Glucaneo®

natürlicher Inhaltsstoff mit Geschichte

Unterstützender Mechanismus und ausschlaggebender pilztypischer 1,3/1,6 Beta-D-Glucan Komplex

Von traditionellem Wissen fasziniert, hat die Amadou GmbH mit neuesten wissenschaftlichen Untersuchungsmethoden den Mechanismus des Zunderschwamms entschlüsselt und die ausschlaggebenden Inhaltsstoffe identifiziert.

spezielle biotechnologische Extraktions-Verfahren

Da einfache Zunderschwamm-Extrakte nicht die gewünschte Standardisierbarkeit erzielen, wurden spezielle biotechnologische Extraktions-Verfahren entwickelt. Hierdurch konnte ein optimierter und hochkonzentrierter natürlicher Inhaltsstoff gewonnen werden:

Glucaneo®, das sich durch besondere hautpflegende Eigenschaften auszeichnet.

Die eindrucksvollen Wirkungen von wurden in wissenschaftlichen Studien mehrfach bestätigt. Glucaneo® eignet sich deshalb hervorragend für spezielle Erfordernisse der medizinischen Kosmetik und stellt den zentralen Bestandteil unserer AMADOU Produktreihe dar.

Weiterverarbeitung

Zusammen mit weiteren natürlichen Rohstoffen wie Sheabutter, Nachtkerzenöl und Aloe Vera werden sie jeweils zu unterschiedlichen, speziell entwickelten Cremes, Salben und Lotionen verarbeitet.

Der Zunderschwamm

ein ganz spezieller Helfer für Ihre Gesundheit

Querschnitt Fomes fomentarius Ursprung des natürlichen Inhaltsstoffes Glucaneo®

Der Zunderschwamm (lat. fomes fomentarius), auch als Amadou bezeichnet, ist ein Baumpilz, der in weiten Teilen der Welt heimisch ist; in Europa wächst er überwiegend an Birken und Buchen. Das Pilzgeflecht des Zunderschwamms durchdringt den Baum und zersetzt diesen von innen. Für das Ökosystem Wald ist dies ein überlebenswichtiger Prozess, da der Zunderschwamm in erster Linie absterbende, aber auch geschwächte Bäume zersetzt. Dadurch wird Platz für neue Bäume geschaffen und die im Holz enthaltenen Nährstoffe gelangen wieder in den Boden.

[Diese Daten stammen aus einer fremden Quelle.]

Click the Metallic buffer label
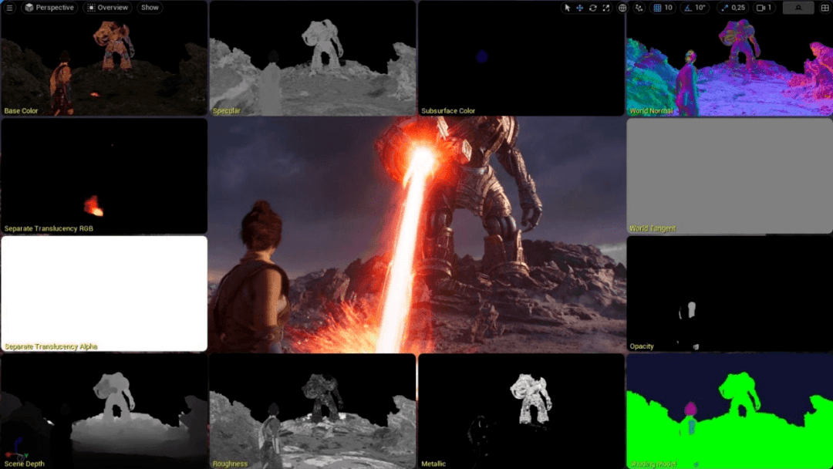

Der Zunderschwamm, ein an Laubbäumen wachsender Baumpilz, wurde seit der Antike bei Wunden eingesetzt. Nachweislich verwendet hatte der Vater der modernen Medizin, Hippokrates von Kos, den Zunderschwamm bereits vor ca. 2.400 Jahren, indem er die äußeren Zunder Lappen und Pulver des Baumpilzes einzusetzen begann. Aufgrund dieser Anwendungen bekam der Zunderschwamm auch die Synonyme Wund- oder Chirurgenschwamm. Bis ins 20. Jahrhundert wurden Zunderschwamm Auflagen sog. Zunderlappen in Apotheken als Wundauflagen verkauft. In Lebensmitteln verwendete man Zunderschwamm als Pulver zum Einnehmen, als Teeaufguss oder als Zutat zu Spirituosen. Bekannt ist auch das sog. Fomitin, ein alkoholisches Extrakt aus fomes fomentarius, der in Apotheken als Tonikum bei Krämpfen der glatten Muskulatur erhältlich war.

Im Laufe des 19. Jahrhunderts ist die Verfügbarkeit des natürlich wachsenden Zunderschwamms dramatisch zurückgegangen, da durch zunehmende Abholzung und anschließende Aufforstung mit schnell wachsenden Nadelbaum-Monokulturen seine Lebensgrundlage immer mehr entzogen wurde. Außerdem nahm die Verbreitung patentierbarer synthetischer Arzneimittel rasant zu – darunter auch Wundsalben, die ab dem 20. Jahrhundert haltbarer als zuvor waren. Insgesamt geriet der Zunderschwamm durch diese Entwicklungen nach und nach in Vergessenheit.

Den Namen Zunderschwamm verdankt der Pilz unseren Vorfahren, die schon vor 10.000 Jahren aus den äußeren Schichten sogenannten Zunder gewannen, mit dem sie Feuer entfachen konnten. Der bekannteste Zunderschwamm Fund ist sicherlich die Gletschmumie Ötzi, der Zunder aus Zunderschwamm bei sich hatte. Ötzi machte also nachweislich Feuer mit dem Zunder.